Le categorie classiche del diritto ci dicono che finché c’è il consenso al trattamento dei dati, esso è lecito. Per questo, non facciamo altro che cliccare, senza troppo badarci, «acconsento». Paradossalmente, abbiamo un maggior controllo oggi delle informazioni su di noi di quanto non fosse ieri, all’epoca del passaparola “reale”. Però è vero che le informazioni che rilasciamo sono molte, molte di più, e si stratificano e assommano l’un l’altra nel corso degli anni in un unico indistinto presente. Ed è anche vero che dal loro uso può discendere una capacità di comunicazione personalizzata sotto mentite spoglie di informazione generalizzata, che è un punto molto delicato in democrazia.

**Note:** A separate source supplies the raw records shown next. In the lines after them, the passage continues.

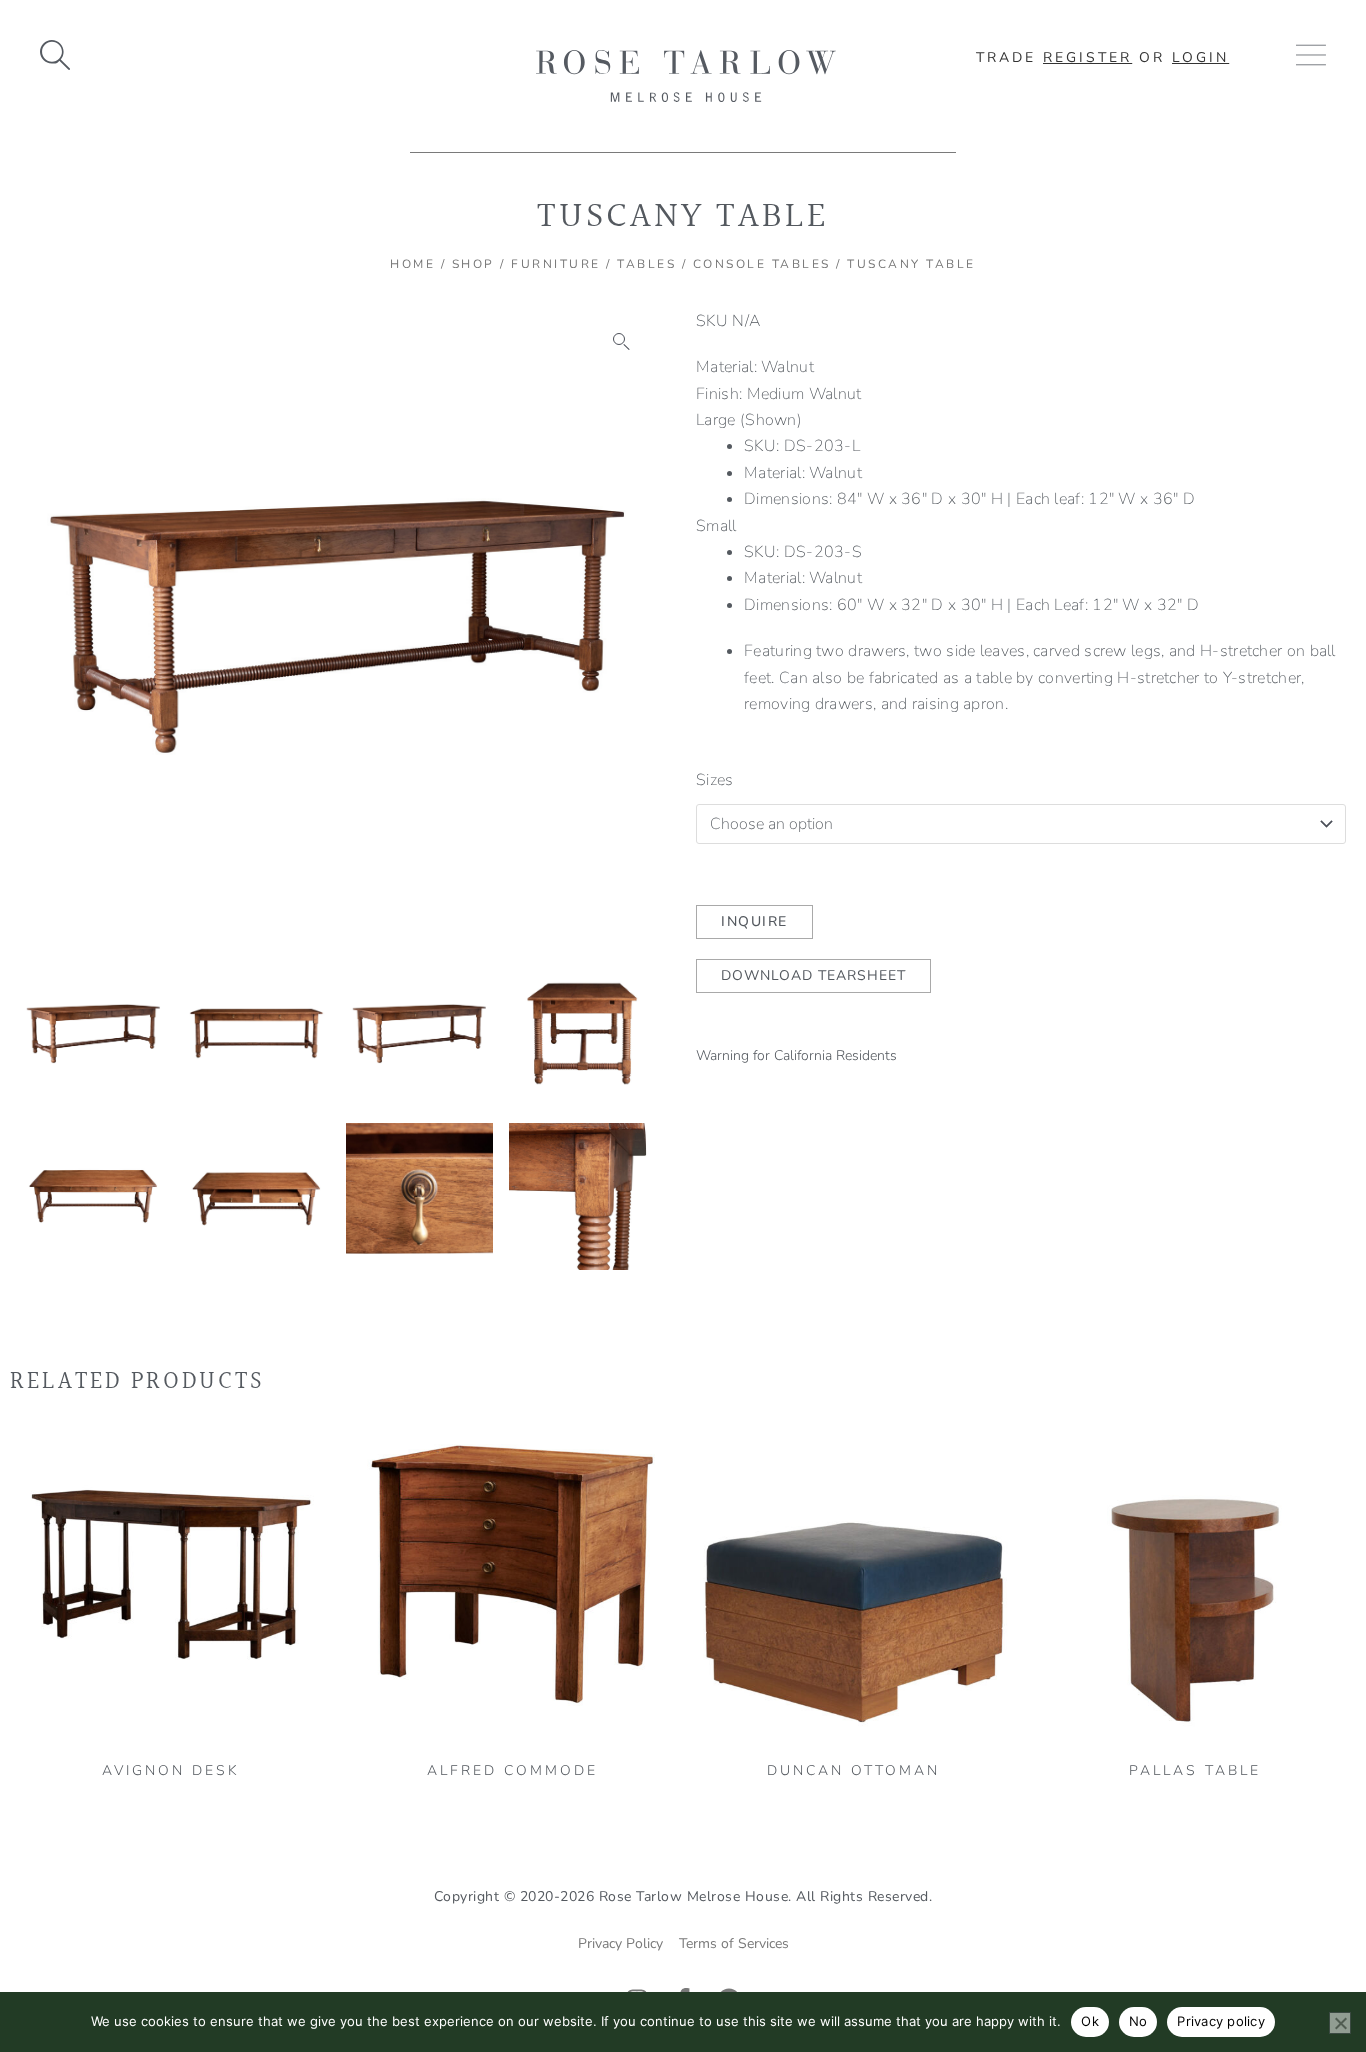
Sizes (715, 780)
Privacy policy (1221, 2021)
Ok (1090, 2021)
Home (412, 264)
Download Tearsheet (813, 975)
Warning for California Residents (796, 1055)
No (1138, 2021)
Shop (473, 264)
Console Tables (762, 264)
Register (1087, 57)
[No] (1340, 2023)
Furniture (556, 264)
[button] (622, 342)
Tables (646, 264)
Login (1200, 57)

Tuttavia, la personalizzazione di una comunicazione non è un’invenzione di internet. Torniamo all’esempio del tifoso romanista. E il fatto che i dati vengano usati per comprendere dove e come indirizzare la persuasione di un messaggio politico non è molto diverso in linea di principio dall’uso dei sondaggi telefonici degli anni Novanta. D’altro canto, dovremmo chiederci se un dato che viene interpretato e scomposto sia ancora di chi lo ha originato, o di chi vi ha aggiunto un valore che lo ha reso qualcosa di diverso. Una statua di marmo è di chi lo scolpisce, non del concessionario della cava.

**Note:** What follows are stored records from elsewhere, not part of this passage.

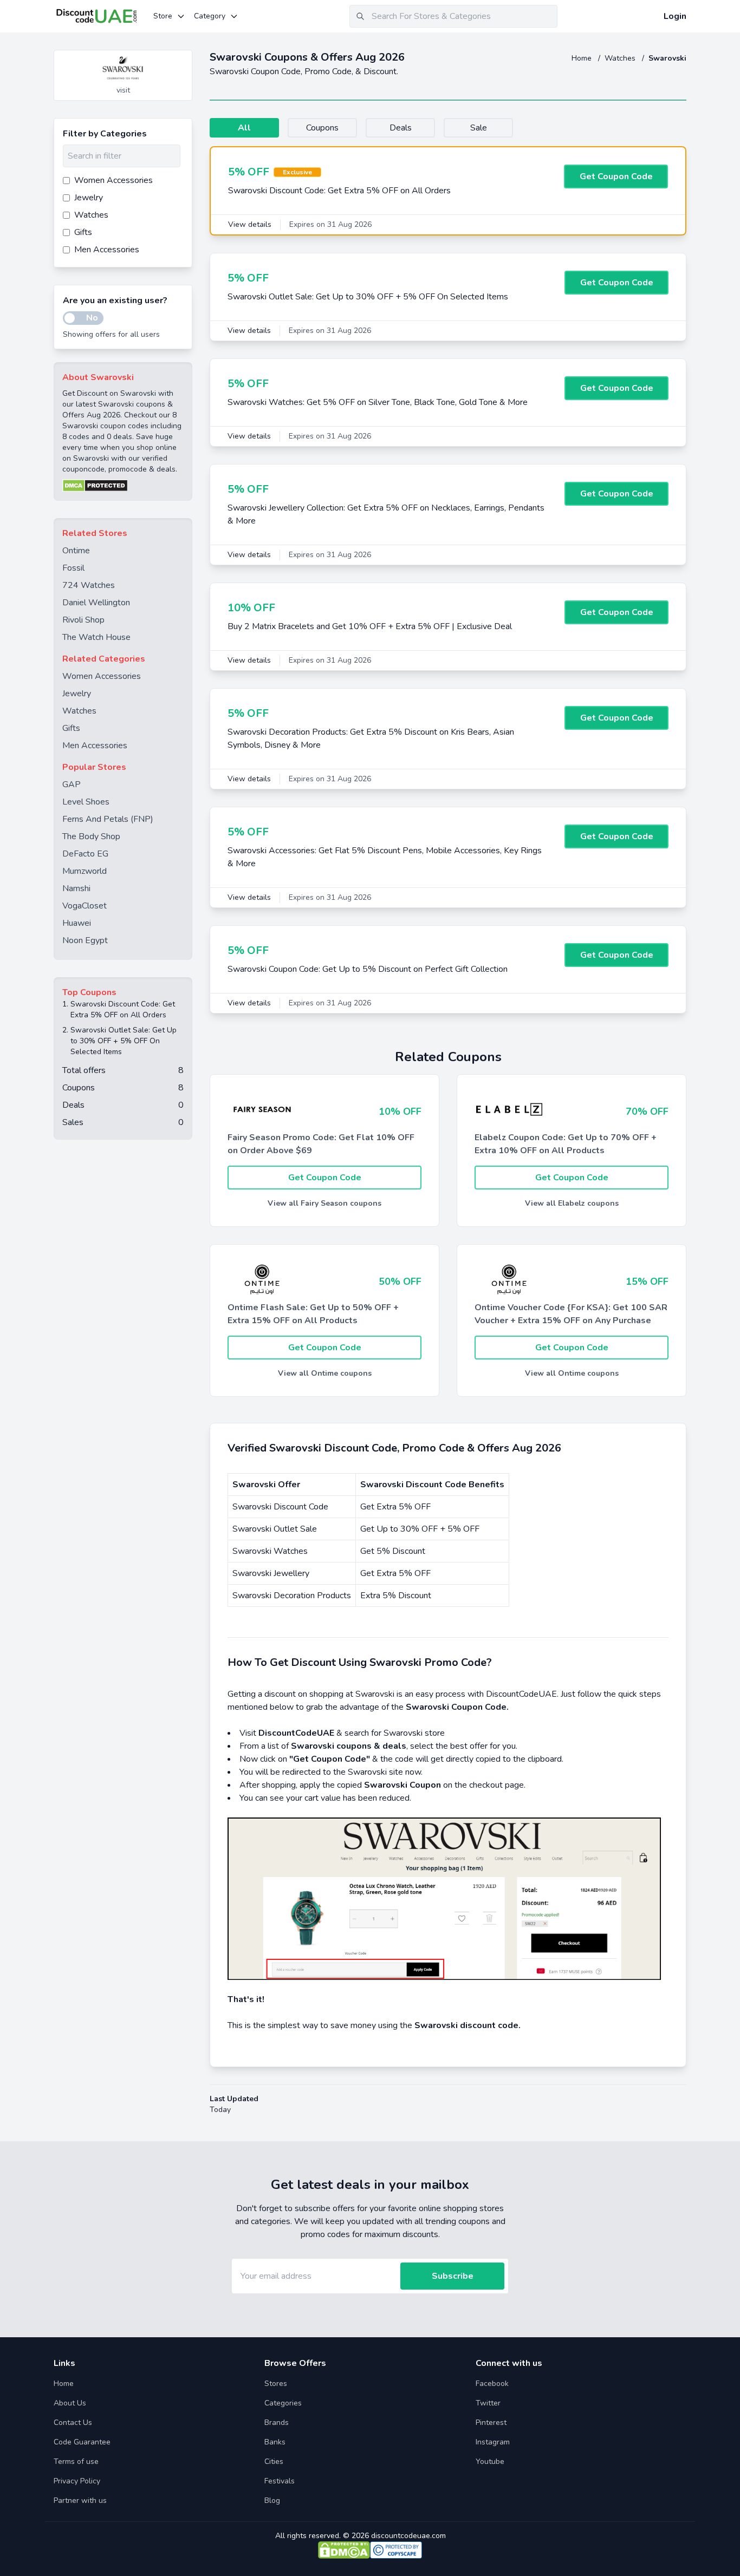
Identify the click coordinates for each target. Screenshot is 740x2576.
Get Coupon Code (616, 176)
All (244, 128)
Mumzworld (84, 871)
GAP (71, 784)
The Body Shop (91, 836)
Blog (272, 2500)
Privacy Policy (77, 2481)
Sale (478, 128)
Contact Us (73, 2422)
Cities (273, 2461)
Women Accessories (101, 676)
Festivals (279, 2481)
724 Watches (88, 585)
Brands (276, 2422)
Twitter (488, 2403)
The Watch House (96, 637)
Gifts (71, 728)
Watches (621, 58)
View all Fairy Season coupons (324, 1203)
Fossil (73, 568)
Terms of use (76, 2461)
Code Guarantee (82, 2442)
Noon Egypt (85, 940)
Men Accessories (94, 745)
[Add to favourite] (183, 59)
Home (583, 58)
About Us (70, 2403)
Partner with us (80, 2500)
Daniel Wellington (96, 603)
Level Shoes (85, 802)
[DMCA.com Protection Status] (123, 485)
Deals (401, 128)
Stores (275, 2383)
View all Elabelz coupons (572, 1203)
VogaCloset (84, 906)
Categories (283, 2403)
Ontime (76, 551)
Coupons (322, 128)
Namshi (76, 888)
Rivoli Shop (83, 620)
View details (249, 224)
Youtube (490, 2461)
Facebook (492, 2383)
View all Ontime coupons (325, 1373)
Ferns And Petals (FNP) (107, 819)
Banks (274, 2442)
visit (123, 90)
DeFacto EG (85, 854)
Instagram (493, 2442)
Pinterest (491, 2422)
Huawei (76, 923)
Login (675, 16)
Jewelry (76, 693)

Resta però la comune sensazione che la profilazione possa diventare una profanazione. È il grado di dettaglio con cui dalla elaborazione dei dati si arriva a scoprire tutto di noi, e quindi a influenzare i nostri pensieri e comportamenti, che viene percepito come una minaccia alla nostra vita privata, alla nostra identità e alla nostra libertà di pensiero. Rispetto a questo, tuttavia, è ancora valido il baluardo del consenso. Se allo Stato non possiamo nascondere nulla (pensate alle informazioni a fini fiscali), a Facebook sì. Nessuno ci obbliga ad essere lì, né a lasciarvi questa o quella traccia. Fossimo un po’ più responsabili e accorti quando navighiamo, probabilmente piangeremmo meno sul latte versato.

La libertà di fare e ottenere molte più cose di ieri, grazie alle nuove tecnologie, è anche la responsabilità individuale di considerarne gli effetti, positivi e negativi. Meglio usare bene questa, che invocare un orwelliano controllo pubblico.